Era novembro de 2014. Primeiro fim de semana. Plena campanha da Dilma. Fim de tarde na RPPN dele, a Linda Serra dos Topázios. Jaime e eu começamos a conversar sobre a falta que fazia termos acesso a um veículo independente e democrático de informação.

Resolvemos fundar o nosso. Um espaço não comercial, de resistência. Mais um trabalho de militância, voluntário, por suposto. Jaime propôs um jornal; eu, uma revista. O nome eu escolhi (ele queria Bacurau). Dividimos as tarefas.

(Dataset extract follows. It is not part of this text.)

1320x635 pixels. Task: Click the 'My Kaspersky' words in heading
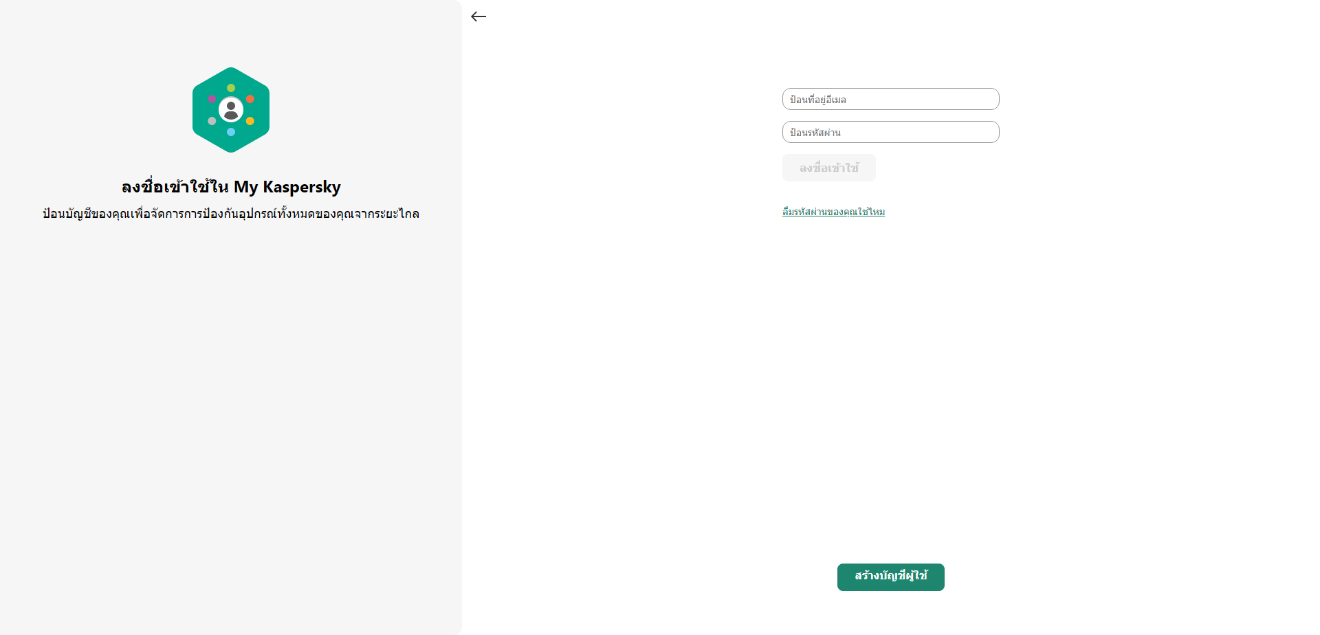point(287,187)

A capa ficou com ele, a linha editorial também.

Correr atrás da grana ficou por minha conta. A paleta de cores, depois de larga prosa, Jaime fechou questão – “nossas cores vão ser o vermelho e o amarelo, porque revista tem que ter cor de luta, cor vibrante” (eu queria verde-floresta). Na paz, acabei enfiando um branco.

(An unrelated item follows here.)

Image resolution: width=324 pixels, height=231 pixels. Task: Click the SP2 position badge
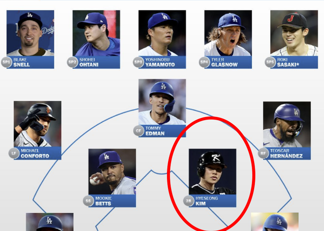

Fizemos a primeira edição da Xapuri lá mesmo, na Reserva, em uma noite. Optamos por centrar na pauta socioambiental. Nossa primeira capa foi sobre os povos indígenas isolados do Acre: ‘Isolados, Bravos, Livres: Um Brasil Indígena por Conhecer”. Depois de tudo pronto, Jaime inventou de fazer uma outra boneca, “porque toda revista tem que ter número zero”.

Dessa vez finquei pé, ficamos com a capa indígena. Voltei pra Brasília com a boneca praticamente pronta e com a missão de dar um jeito de imprimir. Nos dias seguintes, o Jaime veio pra Formosa, pra convencer minha irmã Lúcia a revisar a revista, “de grátis”. Com a primeira revista impressa, a próxima tarefa foi montar o Conselho Editorial.

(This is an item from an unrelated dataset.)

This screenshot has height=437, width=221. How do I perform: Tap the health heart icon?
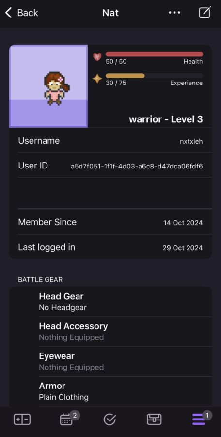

Jaime fez questão de visitar, explicar o projeto e convidar pessoalmente cada conselheiro e cada conselheira (até a doença agravar, nos seus últimos meses de vida, nunca abriu mão dessa tarefa). Daqui rumamos pra Goiânia, para convidar o arqueólogo Altair Sales Barbosa, nosso primeiro conselheiro. “O mais sabido de nóis,” segundo o Jaime.

Trilhamos uma linda jornada. Em 80 meses, Jaime fez questão de decidir, mensalmente, o tema da capa e, quase sempre, escrever ele mesmo. Às vezes, ligava pra falar da ótima ideia que teve, às vezes sumia e, no dia certo, lá vinha o texto pronto, impecável.

Na sexta-feira, 9 de julho, quando preparávamos a Xapuri 81, pela primeira vez em sete anos, ele me pediu para cuidar de tudo. Foi uma conversa triste, ele estava agoniado com os rumos da doença e com a tragédia que o Brasil enfrentava. Não falamos em morte, mas eu sabia que era o fim.

Hoje, cá estamos nós, sem as capas do Jaime, sem as pautas do Jaime, sem o linguajar do Jaime, sem o jaimês da Xapuri, mas na labuta, firmes na resistência. Mês sim, mês sim de novo, como você sonhava, Jaiminho, carcamos porva e, enfim, chegamos à nossa edição número 100. E, depois da Xapuri 100, como era desejo seu, a gente segue esperneando.

Fica tranquilo, camarada, que por aqui tá tudo direitim.